EXTRACTED MATERIAL:

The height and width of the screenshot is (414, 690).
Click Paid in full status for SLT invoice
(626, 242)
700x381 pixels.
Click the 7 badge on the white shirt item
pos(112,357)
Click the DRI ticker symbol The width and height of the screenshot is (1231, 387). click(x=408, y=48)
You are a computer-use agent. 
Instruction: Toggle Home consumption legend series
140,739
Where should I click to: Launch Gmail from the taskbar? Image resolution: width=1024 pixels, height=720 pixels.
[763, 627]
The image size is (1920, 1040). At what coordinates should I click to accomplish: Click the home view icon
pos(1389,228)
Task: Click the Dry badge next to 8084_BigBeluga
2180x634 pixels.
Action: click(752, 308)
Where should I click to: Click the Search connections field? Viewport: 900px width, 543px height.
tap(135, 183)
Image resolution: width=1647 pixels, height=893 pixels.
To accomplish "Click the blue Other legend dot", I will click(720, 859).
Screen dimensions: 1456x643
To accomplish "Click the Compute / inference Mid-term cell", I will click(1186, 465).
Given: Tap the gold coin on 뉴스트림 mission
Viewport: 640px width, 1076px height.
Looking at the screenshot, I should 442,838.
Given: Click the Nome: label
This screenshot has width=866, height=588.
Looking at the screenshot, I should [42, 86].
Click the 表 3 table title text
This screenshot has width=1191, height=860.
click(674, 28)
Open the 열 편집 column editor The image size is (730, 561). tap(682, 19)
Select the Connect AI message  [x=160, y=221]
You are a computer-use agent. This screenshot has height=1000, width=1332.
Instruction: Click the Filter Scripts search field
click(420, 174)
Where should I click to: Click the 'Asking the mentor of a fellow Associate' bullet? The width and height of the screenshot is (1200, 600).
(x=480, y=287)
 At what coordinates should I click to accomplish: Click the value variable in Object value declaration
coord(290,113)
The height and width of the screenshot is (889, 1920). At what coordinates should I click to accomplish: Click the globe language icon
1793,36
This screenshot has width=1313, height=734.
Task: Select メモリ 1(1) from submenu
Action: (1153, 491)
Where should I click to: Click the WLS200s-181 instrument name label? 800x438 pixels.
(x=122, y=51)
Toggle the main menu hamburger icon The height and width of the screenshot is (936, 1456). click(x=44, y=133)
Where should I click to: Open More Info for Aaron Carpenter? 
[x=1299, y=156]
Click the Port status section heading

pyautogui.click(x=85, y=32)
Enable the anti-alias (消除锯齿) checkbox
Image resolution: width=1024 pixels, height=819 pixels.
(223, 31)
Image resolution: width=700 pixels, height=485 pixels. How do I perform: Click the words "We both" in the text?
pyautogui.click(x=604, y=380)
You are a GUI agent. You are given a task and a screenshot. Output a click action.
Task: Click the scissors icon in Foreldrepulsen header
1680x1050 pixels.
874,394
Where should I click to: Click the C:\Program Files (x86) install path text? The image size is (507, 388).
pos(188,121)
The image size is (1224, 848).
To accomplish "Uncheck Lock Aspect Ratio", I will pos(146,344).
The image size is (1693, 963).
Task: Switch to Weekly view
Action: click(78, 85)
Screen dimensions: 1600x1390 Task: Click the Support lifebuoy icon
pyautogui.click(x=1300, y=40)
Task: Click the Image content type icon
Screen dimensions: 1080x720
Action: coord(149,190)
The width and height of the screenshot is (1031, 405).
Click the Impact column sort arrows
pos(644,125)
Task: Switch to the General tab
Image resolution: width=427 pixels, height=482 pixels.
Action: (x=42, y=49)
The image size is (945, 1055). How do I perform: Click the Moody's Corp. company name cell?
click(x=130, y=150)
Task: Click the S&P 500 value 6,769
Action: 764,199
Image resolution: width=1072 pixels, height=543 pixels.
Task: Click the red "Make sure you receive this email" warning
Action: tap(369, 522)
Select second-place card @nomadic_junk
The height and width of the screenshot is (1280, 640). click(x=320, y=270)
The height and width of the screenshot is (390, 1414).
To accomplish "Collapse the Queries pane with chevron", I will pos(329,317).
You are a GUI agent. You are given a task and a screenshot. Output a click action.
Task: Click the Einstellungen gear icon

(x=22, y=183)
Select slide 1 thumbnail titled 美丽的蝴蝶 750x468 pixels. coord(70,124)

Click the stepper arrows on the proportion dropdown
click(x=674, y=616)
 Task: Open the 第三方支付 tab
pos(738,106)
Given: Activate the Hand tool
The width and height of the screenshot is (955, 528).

WHAT THE TASK ASKS:
Exact copies of the lines from the one containing "The width and height of the screenshot is (1031, 405)." through the end of the listing, both included, are the only thing wanted.

ANSWER SECTION:
The width and height of the screenshot is (1031, 405).
Click the Impact column sort arrows
pos(644,125)
Task: Switch to the General tab
Image resolution: width=427 pixels, height=482 pixels.
Action: (x=42, y=49)
The image size is (945, 1055). How do I perform: Click the Moody's Corp. company name cell?
click(x=130, y=150)
Task: Click the S&P 500 value 6,769
Action: 764,199
Image resolution: width=1072 pixels, height=543 pixels.
Task: Click the red "Make sure you receive this email" warning
Action: tap(369, 522)
Select second-place card @nomadic_junk
The height and width of the screenshot is (1280, 640). click(x=320, y=270)
The height and width of the screenshot is (390, 1414).
To accomplish "Collapse the Queries pane with chevron", I will pos(329,317).
You are a GUI agent. You are given a task and a screenshot. Output a click action.
Task: Click the Einstellungen gear icon

(x=22, y=183)
Select slide 1 thumbnail titled 美丽的蝴蝶 750x468 pixels. coord(70,124)

Click the stepper arrows on the proportion dropdown
click(x=674, y=616)
 Task: Open the 第三方支付 tab
pos(738,106)
Given: Activate the Hand tool
The width and height of the screenshot is (955, 528).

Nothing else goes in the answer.